Reputation: 2996
I have an XML document that represents a directed graph. It contains a large number of direct children, all with ids, and a large number of nested children, all with the same tag names but no ids, just references.
I would like to iterate over all of the direct children of the root node, but exclude the nested children. The files look something like this, but with hundreds of nodes and dozens of different tags:
<graph>
<foo id="f1"><bar ref="b1" /><baz ref="z1" />...</foo>
<bar id="b1"><foo ref="f1" /></bar>
<baz id="z1"></baz>
...
</graph>
I don't want to use getElementsByTagName
because it returns all descendents. I suspect I will need to use .childnodes
and filter the results, but I want to make sure there isn't something I'm missing.
Also, I don't have control of the input, it's from an outside source, and I'm using Python's xml.dom.minidom module, but I expect that to be an implementation detail.
Upvotes: 4
Views: 1971
Reputation: 11
As information (for Alessandro):
For xml.dom.minidom
you can find examples like this to get the children from a node (xmlNode) with a given type (name):
children = xmlNode.getElementsByTagName(name)
If you use the snippet on graph
in the given example to get all foo
s you will not get 1 foo but 2.
There is another foo
inside the bar
.
<bar id="b1">
<foo ref="f1" />
</bar>
All the examples found online use the function that finds all elements that are somewhere inside the tree under the given node.
Maybe, still looking for one. (There might be one - or not.)
Currently testing getting lists using
xmlNode.childNodes
The problem with this seems to be that getElementsByTagName
is not available on the nodes you get. But I do not care.
And it stops on lower layers for some reason. So I'm looking into accessing elements of the lists.
Starting to look into
xmlNode.childNodes.item(i)
because it is not working as intended yet. (0 calls to the functions analyzing the graph)
If you don't want to run into this problem: use a different module. (See post by Alessandro.)
TL;DR: Most of the examples you can find online assume that you are not looking for the direct child of a node or that nodes of the same type are not on lower layers of the (sub)tree you are searching in.

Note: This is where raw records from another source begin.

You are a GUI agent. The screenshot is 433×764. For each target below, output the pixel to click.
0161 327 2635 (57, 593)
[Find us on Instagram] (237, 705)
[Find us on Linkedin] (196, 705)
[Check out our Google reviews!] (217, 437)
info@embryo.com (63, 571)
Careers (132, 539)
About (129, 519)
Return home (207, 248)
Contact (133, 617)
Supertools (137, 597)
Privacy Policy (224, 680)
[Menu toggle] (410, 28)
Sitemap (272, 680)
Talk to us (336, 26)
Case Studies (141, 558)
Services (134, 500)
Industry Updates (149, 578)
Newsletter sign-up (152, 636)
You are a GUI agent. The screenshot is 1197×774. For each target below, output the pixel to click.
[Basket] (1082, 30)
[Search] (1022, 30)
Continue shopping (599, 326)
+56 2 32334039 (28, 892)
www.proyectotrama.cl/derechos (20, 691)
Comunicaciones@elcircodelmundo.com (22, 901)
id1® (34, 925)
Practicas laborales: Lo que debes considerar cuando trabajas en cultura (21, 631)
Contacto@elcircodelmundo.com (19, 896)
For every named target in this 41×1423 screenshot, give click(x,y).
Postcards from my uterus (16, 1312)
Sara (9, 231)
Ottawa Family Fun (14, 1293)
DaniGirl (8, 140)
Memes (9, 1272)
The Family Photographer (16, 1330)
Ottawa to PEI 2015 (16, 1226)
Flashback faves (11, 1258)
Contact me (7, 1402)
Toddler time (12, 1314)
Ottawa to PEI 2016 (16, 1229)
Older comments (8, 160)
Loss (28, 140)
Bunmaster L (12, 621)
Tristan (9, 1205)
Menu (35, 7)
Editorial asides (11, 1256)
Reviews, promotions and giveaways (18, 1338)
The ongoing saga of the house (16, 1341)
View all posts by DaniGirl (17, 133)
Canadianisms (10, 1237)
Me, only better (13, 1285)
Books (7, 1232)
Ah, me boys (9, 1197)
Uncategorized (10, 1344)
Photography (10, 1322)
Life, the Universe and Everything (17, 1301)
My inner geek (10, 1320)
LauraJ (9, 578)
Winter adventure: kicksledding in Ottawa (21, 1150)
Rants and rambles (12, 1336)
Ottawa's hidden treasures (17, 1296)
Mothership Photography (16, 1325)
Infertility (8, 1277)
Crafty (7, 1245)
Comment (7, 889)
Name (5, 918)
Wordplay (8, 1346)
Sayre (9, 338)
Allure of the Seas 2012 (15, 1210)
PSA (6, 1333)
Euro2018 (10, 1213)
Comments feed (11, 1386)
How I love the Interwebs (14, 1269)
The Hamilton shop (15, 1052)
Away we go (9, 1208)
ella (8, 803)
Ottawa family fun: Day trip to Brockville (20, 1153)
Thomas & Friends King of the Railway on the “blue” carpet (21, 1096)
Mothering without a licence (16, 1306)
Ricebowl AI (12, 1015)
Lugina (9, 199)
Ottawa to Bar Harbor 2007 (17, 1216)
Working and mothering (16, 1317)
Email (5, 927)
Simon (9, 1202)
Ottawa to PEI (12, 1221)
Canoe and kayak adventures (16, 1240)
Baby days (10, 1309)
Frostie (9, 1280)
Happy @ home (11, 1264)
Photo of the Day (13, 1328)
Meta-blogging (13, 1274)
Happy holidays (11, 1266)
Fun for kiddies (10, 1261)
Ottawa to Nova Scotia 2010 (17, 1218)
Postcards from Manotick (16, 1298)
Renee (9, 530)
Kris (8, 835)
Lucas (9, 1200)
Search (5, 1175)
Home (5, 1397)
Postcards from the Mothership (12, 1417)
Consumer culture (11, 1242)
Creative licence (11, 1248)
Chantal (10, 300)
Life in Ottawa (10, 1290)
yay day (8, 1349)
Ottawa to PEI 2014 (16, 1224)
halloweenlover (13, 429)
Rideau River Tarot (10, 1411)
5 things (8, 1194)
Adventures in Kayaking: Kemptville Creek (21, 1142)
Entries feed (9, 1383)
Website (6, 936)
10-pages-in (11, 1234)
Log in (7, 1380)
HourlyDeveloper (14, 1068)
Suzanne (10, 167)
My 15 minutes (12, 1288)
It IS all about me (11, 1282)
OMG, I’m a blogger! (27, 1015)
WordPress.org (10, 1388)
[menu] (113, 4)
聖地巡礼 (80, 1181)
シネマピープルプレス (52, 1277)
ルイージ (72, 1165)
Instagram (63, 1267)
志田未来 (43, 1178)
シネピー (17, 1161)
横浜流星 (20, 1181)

-> Examples can be wrong / insufficient. RTFM ;)
Upvotes: 1
Reputation: 38
Not really sure what you wanted to get out of the directed children, so gave you a few different examples.
from lxml import etree
root = etree.fromstring(xml)
for node in root.iter("graph"):
#To get the namespaces of the direct children
namespaces = [child.namespace for child in node]
#To get the tags of the direct children
tags = [child.tag for child in node]
#To get the text of the direct children
texts = [child.text for child in node]
Upvotes: 1